== Segment start ==
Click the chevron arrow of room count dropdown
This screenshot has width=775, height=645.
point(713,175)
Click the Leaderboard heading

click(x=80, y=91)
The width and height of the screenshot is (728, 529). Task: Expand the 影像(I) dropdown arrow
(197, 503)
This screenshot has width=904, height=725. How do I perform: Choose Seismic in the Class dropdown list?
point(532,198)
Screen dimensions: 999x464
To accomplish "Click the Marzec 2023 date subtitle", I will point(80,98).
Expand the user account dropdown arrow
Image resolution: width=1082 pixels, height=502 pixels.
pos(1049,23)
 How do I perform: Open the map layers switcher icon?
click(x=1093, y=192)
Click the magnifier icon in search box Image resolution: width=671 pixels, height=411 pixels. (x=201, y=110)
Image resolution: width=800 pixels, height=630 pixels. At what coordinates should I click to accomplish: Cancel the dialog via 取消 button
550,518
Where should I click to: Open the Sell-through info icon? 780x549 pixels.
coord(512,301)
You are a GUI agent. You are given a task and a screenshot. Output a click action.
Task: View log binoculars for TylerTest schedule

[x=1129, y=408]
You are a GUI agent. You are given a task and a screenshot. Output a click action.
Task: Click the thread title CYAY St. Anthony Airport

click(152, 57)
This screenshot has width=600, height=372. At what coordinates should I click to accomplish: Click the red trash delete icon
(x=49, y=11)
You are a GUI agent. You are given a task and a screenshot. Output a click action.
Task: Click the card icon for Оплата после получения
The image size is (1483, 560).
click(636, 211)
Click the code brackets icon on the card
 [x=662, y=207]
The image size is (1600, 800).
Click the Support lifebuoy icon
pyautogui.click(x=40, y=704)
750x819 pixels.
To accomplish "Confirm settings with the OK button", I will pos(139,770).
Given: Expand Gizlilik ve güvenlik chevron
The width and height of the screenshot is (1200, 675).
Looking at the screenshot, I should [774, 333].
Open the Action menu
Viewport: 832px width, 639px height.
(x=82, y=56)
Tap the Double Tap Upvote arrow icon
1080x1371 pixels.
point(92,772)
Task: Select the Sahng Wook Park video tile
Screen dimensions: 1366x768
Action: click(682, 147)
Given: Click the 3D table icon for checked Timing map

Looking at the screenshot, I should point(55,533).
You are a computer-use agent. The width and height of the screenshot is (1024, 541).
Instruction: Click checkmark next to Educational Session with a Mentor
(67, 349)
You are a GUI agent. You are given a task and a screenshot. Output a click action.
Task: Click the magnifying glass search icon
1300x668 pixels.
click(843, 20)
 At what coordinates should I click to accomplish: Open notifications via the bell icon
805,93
== Segment end ==
Exercise description:
Your reply should be a single number: how many lines in the entries above hold the string "chevron".

Reply to the task:
2